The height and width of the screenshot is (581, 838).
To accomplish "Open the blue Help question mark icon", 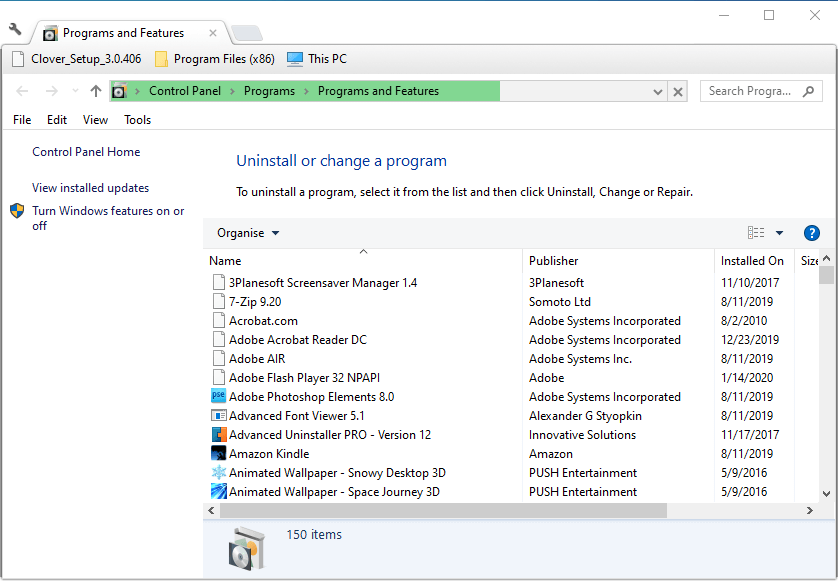I will [811, 232].
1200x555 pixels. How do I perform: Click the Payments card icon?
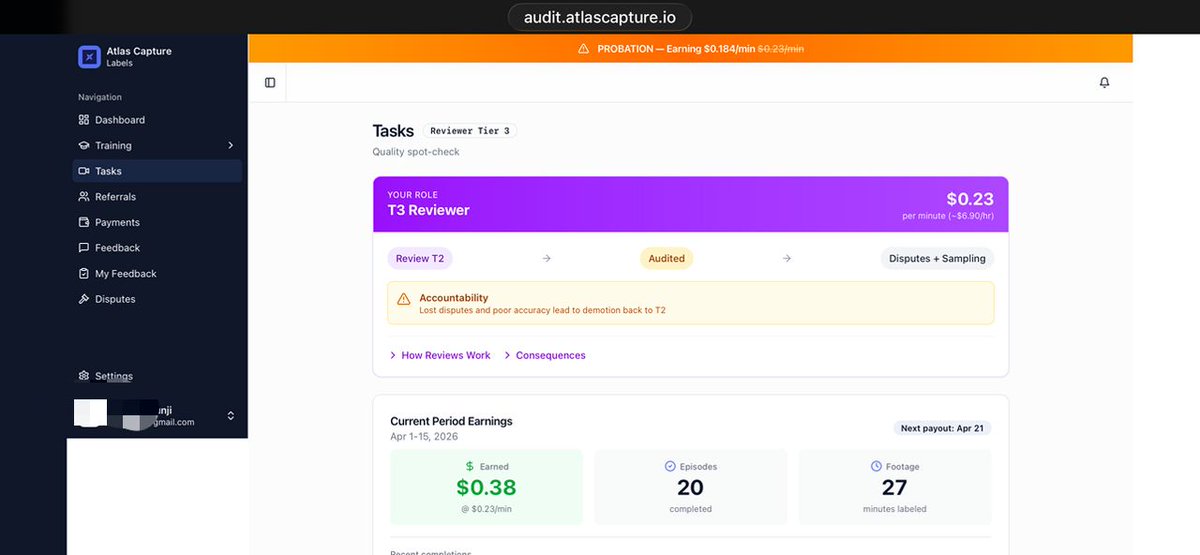point(84,223)
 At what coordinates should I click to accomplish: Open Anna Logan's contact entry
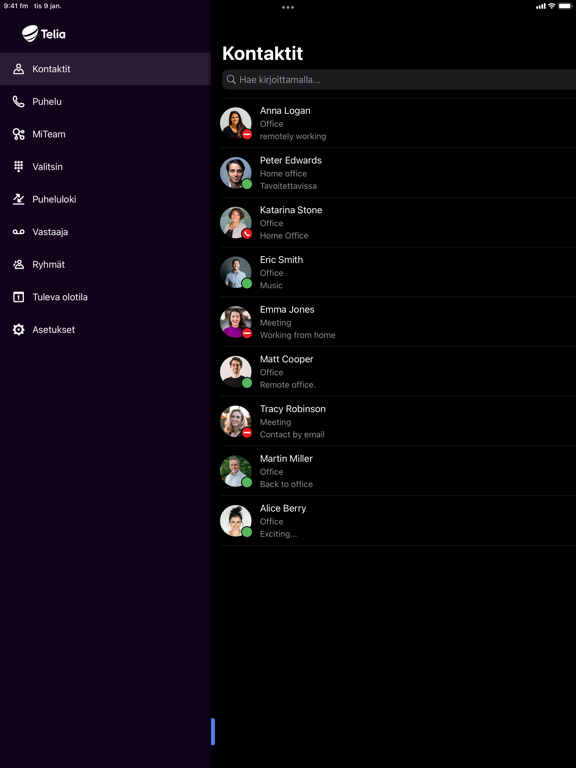click(398, 123)
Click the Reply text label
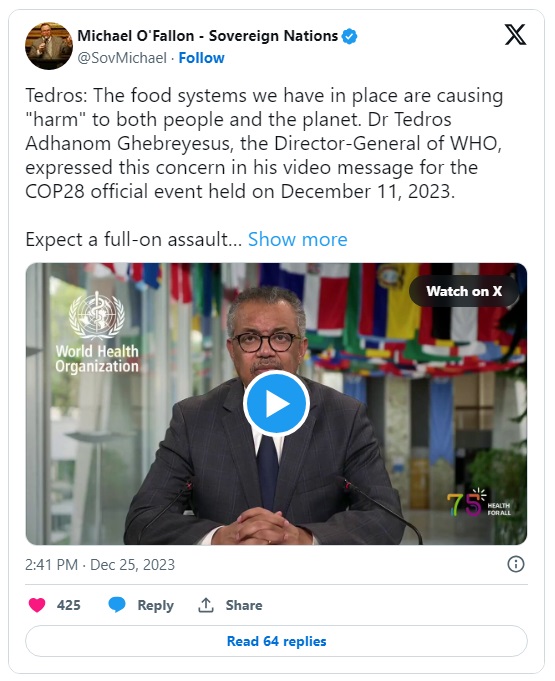 coord(155,605)
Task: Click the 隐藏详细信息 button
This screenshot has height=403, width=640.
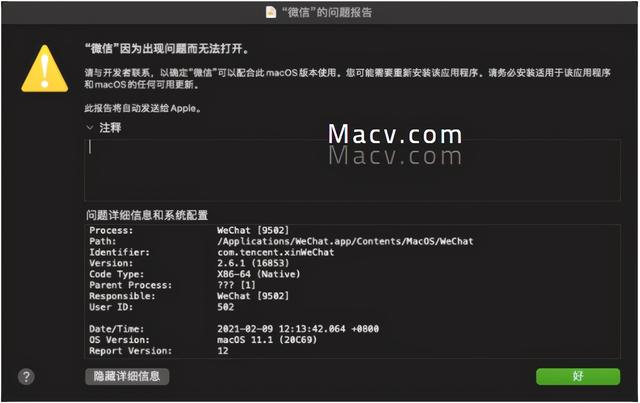Action: point(127,376)
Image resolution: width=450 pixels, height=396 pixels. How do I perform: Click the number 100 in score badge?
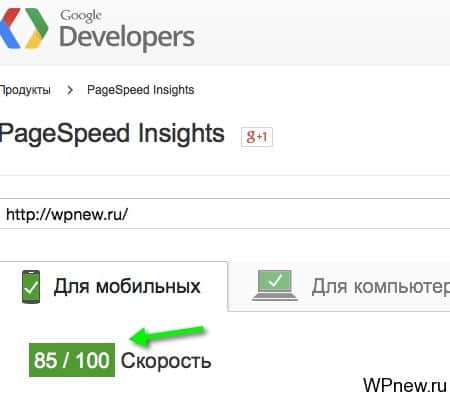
******************************
● **Activity**
Only the lines starting at the one that holds "1200x555 pixels. How" and ending at the last line of the data belong in your answer. Please set them down exactly and omit the pictures.

● **Exercise result**
1200x555 pixels. How do I perform: Click the Payments card icon?
point(84,223)
 At what coordinates should I click to accomplish: Open Anna Logan's contact entry
click(398, 123)
Click the Reply text label
 coord(155,605)
Task: Click the 隐藏详细信息 button
This screenshot has height=403, width=640.
Action: point(127,376)
Image resolution: width=450 pixels, height=396 pixels. How do I perform: Click the number 100 in score badge?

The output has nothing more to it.